We recently had a visit from an English woman who had grown up in Kenya. The part of the conversation that resonated with me the most was when she asked:

“You have been here six years. Do you feel like this is your home yet? My boys (she had sons who had grown up in Kenya) have been here quite a long while but still consider Kenya home.”

Interesting, I thought. Home! Home! Home! Let’s talk about that place, where whether you go East or West is best.

What Do I Mean By Home?

Now for the sake of clarity let me be clear on what I mean by the word home. By home, I am not referring to the physical structure that protects you from wind, hail and stalkers. Rather I am referring to that place that makes you feel one of or a combination of the following:

a) Safe

b) Comfortable

c) Well protected

d) Loved

e) Free to be yourself.

After all, aren’t the above what most of us feel when we remember home. After a long, hard, scary day at work, we trudge home through the wind and rain so that we can get to that warm place where we can take off our shoes, unwind and just be. This place may not even be your residential address. It may be your local church or bible study group. It may be your local bar or hangout. It may even be your spouses home. Wherever that place is, where your troubles melt away and you feel most at peace, least on edge: THAT’S HOME!

Greek home

Home Away From Home

So maybe, you flew out ‘because everyone else is doing it’. Maybe you flew out because you could no longer stay home. Maybe you flew out pursuing a job. Maybe your parents surprised you with some money, some air tickets and a letter from a University that has a weird sounding name. However, you left Mama Africa and you are now abroad ( by the way, if you are, welcome, from a diaspora veteran). You have now been ripped away from that place you call home and are now all alone in this foreign land with foreign places, foreign languages and foreign ideas about where home is. How exactly can you get back home in the middle of this land far far away. Simple: Recreate your home.

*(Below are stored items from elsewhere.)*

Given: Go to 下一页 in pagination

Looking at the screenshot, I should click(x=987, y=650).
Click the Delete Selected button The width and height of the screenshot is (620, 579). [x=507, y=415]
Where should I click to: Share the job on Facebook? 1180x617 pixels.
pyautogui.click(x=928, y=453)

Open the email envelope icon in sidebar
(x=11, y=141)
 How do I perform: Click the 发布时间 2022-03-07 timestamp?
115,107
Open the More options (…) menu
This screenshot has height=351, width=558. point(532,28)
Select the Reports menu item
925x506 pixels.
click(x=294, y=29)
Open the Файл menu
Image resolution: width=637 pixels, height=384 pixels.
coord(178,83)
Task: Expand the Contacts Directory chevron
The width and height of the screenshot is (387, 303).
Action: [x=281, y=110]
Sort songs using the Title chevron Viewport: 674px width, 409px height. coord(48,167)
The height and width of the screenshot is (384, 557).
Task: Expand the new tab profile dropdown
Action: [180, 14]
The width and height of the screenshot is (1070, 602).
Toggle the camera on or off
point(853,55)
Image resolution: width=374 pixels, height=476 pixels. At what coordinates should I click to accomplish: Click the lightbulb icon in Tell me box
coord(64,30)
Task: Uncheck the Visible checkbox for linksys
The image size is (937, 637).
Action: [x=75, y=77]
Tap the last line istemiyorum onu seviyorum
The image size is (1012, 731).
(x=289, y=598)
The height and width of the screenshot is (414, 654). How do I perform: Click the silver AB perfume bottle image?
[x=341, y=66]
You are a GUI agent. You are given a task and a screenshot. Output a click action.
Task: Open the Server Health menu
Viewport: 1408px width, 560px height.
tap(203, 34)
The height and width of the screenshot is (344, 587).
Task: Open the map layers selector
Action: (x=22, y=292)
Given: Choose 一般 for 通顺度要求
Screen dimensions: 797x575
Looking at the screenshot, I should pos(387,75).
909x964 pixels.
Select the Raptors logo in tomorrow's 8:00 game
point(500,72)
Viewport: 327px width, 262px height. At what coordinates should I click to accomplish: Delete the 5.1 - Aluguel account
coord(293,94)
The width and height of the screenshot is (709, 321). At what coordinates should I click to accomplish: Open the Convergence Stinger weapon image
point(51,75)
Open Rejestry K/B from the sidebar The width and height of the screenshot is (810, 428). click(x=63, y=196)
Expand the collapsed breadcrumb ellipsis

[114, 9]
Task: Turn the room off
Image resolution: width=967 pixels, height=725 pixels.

What Makes Your Home a Home

I have two types of home. My first home is my house. Here I feel safe in the solitude that is provided to me by quiet nights. It is in this home that I do all my heavy mental work. It is here that I write this blog, study, learn and plan how I will become a better human being every single night.

My second home is anything that has to do with making people feel something. You need someone to speak in public, I’m there as long as I can make the audience feel something. You need someone to have a breezy conversation with, am there as long as you laugh.

My first home is home because I feel safe and protected within it and undisturbed and free to explore under the cover of night. My second home is home because I feed off energy from people. Believe it or not, when someone likes me, the high I get from that can keep me going for days on end. I feel safe in the fact that I can actually connect with my fellow human being because the way I see it, if you can connect with people, regardless of where you are and how poor you are, you will be better than you would be otherwise.

Western home

This Knowledge is Critical

Basically the reason I told that story is so that you have a frame of reference when I ask you, what make your home feel like home? What type of environment do you need in order for you to feel safe, protected and/or loved? Do you need a place where you feel connected to another person? Do you need a place where you can have deep, intimate conversation? Do you need a place where you can just think? Do you need a place where you can let your aggression lose? Do you need some quiet time? Do you need a place where you feel in control?

When you know what type of place feels like home, you are now equipped to begin seeking it out. The diaspora may be lacking in a lot of things, but not in places to go and things to do. Armed with the knowledge of what your home should be like, you can begin to go exploring different places all searching for that home.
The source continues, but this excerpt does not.